Could you copy the items again, beginning at the line that contains "The width and height of the screenshot is (1053, 403)." and stopping after the line that contains "click(637, 625)", with "sidebar" swapped for "side panel" and nothing else changed?
------------------------------------------------
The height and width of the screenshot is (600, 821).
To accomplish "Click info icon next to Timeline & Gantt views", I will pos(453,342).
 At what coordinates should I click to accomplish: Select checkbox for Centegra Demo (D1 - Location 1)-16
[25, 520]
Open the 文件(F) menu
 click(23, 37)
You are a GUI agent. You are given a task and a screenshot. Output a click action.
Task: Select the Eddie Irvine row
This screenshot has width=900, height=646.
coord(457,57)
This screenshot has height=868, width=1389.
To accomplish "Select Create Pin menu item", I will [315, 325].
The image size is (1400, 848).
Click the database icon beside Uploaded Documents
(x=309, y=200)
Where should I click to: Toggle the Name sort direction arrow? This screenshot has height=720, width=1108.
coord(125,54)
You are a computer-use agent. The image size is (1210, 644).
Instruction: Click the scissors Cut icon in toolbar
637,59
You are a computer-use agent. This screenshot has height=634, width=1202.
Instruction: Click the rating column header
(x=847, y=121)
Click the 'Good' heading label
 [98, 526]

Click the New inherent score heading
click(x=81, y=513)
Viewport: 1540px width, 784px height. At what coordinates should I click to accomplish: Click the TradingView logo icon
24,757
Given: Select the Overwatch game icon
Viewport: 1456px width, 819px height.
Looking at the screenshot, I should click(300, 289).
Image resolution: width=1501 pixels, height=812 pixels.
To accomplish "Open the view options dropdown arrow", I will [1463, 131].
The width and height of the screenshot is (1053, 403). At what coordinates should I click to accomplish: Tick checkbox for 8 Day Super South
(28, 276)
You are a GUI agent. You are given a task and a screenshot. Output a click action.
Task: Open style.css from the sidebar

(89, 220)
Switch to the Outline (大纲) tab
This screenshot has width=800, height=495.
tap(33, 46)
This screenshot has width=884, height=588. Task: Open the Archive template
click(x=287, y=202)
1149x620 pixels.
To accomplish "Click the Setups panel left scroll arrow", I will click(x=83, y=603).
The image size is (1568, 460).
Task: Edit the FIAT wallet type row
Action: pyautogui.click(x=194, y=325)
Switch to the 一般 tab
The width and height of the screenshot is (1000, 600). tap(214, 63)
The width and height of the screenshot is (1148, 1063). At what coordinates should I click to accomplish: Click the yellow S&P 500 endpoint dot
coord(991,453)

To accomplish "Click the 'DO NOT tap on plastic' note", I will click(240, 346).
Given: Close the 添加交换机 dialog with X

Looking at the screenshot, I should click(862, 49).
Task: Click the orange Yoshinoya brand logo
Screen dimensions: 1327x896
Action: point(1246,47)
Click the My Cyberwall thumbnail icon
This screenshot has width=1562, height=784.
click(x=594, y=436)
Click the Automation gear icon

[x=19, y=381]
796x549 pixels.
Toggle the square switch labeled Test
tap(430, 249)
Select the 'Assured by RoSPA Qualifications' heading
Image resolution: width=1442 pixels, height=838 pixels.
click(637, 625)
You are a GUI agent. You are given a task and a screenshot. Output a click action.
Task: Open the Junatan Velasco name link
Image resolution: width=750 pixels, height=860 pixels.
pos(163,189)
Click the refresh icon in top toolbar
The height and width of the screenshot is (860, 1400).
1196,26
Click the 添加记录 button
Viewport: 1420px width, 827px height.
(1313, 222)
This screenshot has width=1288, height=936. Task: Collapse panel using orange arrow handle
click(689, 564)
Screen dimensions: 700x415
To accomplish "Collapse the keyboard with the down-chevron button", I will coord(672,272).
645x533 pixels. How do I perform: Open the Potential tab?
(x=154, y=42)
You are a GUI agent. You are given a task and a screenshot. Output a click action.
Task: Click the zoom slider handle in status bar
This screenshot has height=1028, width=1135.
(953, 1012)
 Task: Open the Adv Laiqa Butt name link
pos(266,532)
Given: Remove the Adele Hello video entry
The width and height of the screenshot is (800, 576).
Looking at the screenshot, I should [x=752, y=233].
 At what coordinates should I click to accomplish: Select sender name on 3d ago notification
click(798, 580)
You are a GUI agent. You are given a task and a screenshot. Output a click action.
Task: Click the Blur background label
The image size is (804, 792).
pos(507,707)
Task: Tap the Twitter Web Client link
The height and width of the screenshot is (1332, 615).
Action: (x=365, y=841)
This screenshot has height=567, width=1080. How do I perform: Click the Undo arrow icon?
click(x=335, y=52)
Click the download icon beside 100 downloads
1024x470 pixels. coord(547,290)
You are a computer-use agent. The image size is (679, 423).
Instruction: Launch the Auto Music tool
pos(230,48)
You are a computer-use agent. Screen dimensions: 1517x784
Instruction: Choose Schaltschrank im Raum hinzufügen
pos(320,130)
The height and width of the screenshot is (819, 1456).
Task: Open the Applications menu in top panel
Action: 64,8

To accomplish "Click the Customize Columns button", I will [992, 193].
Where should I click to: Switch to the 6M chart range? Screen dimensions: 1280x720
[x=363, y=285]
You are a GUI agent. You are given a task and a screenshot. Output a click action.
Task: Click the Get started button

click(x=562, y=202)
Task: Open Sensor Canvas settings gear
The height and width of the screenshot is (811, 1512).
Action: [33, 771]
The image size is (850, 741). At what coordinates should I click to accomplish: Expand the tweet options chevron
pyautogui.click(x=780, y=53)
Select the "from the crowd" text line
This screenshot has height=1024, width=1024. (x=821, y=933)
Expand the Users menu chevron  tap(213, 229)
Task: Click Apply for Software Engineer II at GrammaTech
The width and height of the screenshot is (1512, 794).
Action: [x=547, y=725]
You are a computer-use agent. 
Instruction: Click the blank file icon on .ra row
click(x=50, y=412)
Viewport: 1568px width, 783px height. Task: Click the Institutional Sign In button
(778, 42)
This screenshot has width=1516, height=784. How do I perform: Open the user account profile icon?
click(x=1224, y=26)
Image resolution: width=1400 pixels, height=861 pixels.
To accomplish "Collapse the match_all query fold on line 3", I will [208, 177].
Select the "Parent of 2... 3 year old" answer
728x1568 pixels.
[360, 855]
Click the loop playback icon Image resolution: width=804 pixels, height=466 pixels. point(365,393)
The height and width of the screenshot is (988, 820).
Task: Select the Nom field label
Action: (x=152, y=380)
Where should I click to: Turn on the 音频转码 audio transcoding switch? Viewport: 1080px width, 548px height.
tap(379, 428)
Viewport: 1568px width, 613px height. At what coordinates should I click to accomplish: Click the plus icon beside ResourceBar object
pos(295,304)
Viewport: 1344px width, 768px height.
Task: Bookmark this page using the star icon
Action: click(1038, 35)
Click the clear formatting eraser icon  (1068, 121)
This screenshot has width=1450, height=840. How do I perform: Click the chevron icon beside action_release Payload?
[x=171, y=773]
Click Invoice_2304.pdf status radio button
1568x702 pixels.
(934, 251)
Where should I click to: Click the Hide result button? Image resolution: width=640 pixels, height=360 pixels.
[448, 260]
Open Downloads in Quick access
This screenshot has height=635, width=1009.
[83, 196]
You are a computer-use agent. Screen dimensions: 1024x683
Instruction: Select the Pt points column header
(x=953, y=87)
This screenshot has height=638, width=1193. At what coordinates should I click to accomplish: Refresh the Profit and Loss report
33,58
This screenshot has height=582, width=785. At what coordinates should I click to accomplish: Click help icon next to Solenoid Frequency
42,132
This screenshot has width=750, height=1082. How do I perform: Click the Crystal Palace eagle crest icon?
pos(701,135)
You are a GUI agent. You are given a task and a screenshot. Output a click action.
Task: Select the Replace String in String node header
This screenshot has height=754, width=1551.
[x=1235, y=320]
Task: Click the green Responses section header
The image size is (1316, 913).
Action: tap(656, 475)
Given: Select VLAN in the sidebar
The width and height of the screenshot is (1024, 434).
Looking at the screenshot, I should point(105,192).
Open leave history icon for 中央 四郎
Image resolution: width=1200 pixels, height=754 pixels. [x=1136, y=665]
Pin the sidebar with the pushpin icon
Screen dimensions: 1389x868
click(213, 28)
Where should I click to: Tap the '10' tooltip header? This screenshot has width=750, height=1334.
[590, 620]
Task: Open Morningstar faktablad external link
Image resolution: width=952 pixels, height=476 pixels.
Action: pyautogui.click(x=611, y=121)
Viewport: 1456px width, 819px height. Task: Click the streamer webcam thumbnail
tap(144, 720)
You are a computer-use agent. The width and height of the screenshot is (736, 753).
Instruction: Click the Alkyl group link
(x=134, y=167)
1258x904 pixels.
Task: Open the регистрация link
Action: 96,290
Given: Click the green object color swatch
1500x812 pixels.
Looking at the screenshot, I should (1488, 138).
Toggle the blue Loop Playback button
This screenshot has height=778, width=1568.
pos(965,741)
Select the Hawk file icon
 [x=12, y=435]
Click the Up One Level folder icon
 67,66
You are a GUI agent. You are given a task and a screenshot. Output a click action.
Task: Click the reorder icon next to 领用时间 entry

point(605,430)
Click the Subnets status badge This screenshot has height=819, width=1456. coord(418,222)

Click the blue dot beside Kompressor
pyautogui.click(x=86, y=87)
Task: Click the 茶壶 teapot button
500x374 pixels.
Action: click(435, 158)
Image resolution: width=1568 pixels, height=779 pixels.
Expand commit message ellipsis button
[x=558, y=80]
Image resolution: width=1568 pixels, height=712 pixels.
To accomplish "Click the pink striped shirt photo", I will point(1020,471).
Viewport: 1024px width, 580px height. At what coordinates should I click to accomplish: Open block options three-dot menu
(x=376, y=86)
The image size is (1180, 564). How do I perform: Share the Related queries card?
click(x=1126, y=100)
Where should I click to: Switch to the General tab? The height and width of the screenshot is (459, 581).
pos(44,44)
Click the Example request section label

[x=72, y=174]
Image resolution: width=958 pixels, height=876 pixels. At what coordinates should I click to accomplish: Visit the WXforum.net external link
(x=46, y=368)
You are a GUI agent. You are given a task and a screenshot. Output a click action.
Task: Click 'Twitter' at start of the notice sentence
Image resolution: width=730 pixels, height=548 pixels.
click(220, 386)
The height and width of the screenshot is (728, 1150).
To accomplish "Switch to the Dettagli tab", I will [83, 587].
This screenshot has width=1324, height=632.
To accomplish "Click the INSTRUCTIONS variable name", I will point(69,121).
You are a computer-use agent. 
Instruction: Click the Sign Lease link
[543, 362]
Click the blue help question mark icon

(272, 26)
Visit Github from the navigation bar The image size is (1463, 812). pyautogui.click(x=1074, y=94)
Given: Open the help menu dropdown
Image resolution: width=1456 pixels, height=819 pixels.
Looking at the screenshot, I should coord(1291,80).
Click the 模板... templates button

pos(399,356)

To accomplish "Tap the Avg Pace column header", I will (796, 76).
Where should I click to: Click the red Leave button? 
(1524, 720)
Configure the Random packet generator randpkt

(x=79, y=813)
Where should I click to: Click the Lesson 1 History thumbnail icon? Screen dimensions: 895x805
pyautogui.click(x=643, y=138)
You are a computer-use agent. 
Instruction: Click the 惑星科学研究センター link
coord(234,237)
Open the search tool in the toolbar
------------------------------------------------
Exercise output:
The width and height of the screenshot is (1053, 403). At what coordinates should I click to accomplish: Tick checkbox for 8 Day Super South
(28, 276)
You are a GUI agent. You are given a task and a screenshot. Output a click action.
Task: Open style.css from the side panel

(89, 220)
Switch to the Outline (大纲) tab
This screenshot has width=800, height=495.
tap(33, 46)
This screenshot has width=884, height=588. Task: Open the Archive template
click(x=287, y=202)
1149x620 pixels.
To accomplish "Click the Setups panel left scroll arrow", I will click(x=83, y=603).
The image size is (1568, 460).
Task: Edit the FIAT wallet type row
Action: pyautogui.click(x=194, y=325)
Switch to the 一般 tab
The width and height of the screenshot is (1000, 600). tap(214, 63)
The width and height of the screenshot is (1148, 1063). At what coordinates should I click to accomplish: Click the yellow S&P 500 endpoint dot
coord(991,453)

To accomplish "Click the 'DO NOT tap on plastic' note", I will click(240, 346).
Given: Close the 添加交换机 dialog with X

Looking at the screenshot, I should click(862, 49).
Task: Click the orange Yoshinoya brand logo
Screen dimensions: 1327x896
Action: point(1246,47)
Click the My Cyberwall thumbnail icon
This screenshot has width=1562, height=784.
click(x=594, y=436)
Click the Automation gear icon

[x=19, y=381]
796x549 pixels.
Toggle the square switch labeled Test
tap(430, 249)
Select the 'Assured by RoSPA Qualifications' heading
Image resolution: width=1442 pixels, height=838 pixels.
click(637, 625)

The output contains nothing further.